ROANOKE TIMES

                         Roanoke Times
                 Copyright (c) 1995, Landmark Communications, Inc.

DATE: THURSDAY, January 13, 1994                   TAG: 9401130384
SECTION: NEIGHBORS                    PAGE: W-7   EDITION: METRO 
SOURCE: LAURA WILLIAMSON STAFF WRITER
DATELINE:                                 LENGTH: Medium


BOARD HEARS ABOUT CARVER, SNOW DAYS

Parents, teachers and children at G.W. Carver Elementary School will have a chance to tell the architectural firm planning the school's future whether they want a new building or changes to the old one.

Kinsey Shane and Associates, a Salem architectural and engineering firm, has been hired by the School Board to make a list of the benefits and drawbacks of each option, School Superintendent Wayne Tripp said.

During a progress report Tuesday night, representatives of the firm told the board they would hold meetings with the school's Parent-Teacher Association, staff and students to find out more about the 54-year-old school's needs.
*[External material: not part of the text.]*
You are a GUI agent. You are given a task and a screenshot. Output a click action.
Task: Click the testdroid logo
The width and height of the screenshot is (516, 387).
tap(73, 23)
They'll be studying issues such as handicapped access, the impact of student-teacher ratios on classroom size and where the concentration of students will be coming from in future years.

"We're looking for advice," Tripp told to a roomful of parents at the board meeting. "We're not looking for these gentlemen and their associates to make the decision."

Tripp suggested that board members also think about scheduling a public hearing after the firm makes its final report, which is due by March 1.

The superintendent was looking for a little advice from board members, also, Tuesday.

Salem schools have cancelled two days already this year because of snow, Tripp said. That exhausts the school calendar's built-in snow days, long before the wintry month of February, when the area often gets hit hardest by bad weather.

School policy states that a week-long spring break won't be used to make up for snow days except in cases of "extreme circumstances," Tripp told the board.

If the city has to cancel school again for snow, he asked, would that be extreme?

It might be, some board members said. But not enough to disturb spring break.

Vice Chairman Walter Franke rejected the spring break option as well as adding days on to the end of the year or using "bank time," a system that forgives cancelled school days after five make-up days if a locality's regular school day runs longer than the state requires.

He and other board members agreed they'd rather send children to school on Saturday, even though a decision to do so last year angered some parents and teachers.

"It doesn't make any difference how we make up the days," Franke said. "We're going to catch grief."

The board did not vote on the issue, but Tripp said he had "a good sense" of what members wanted. Scheduling make-up days in the case of bad weather is the superintendent's responsibility.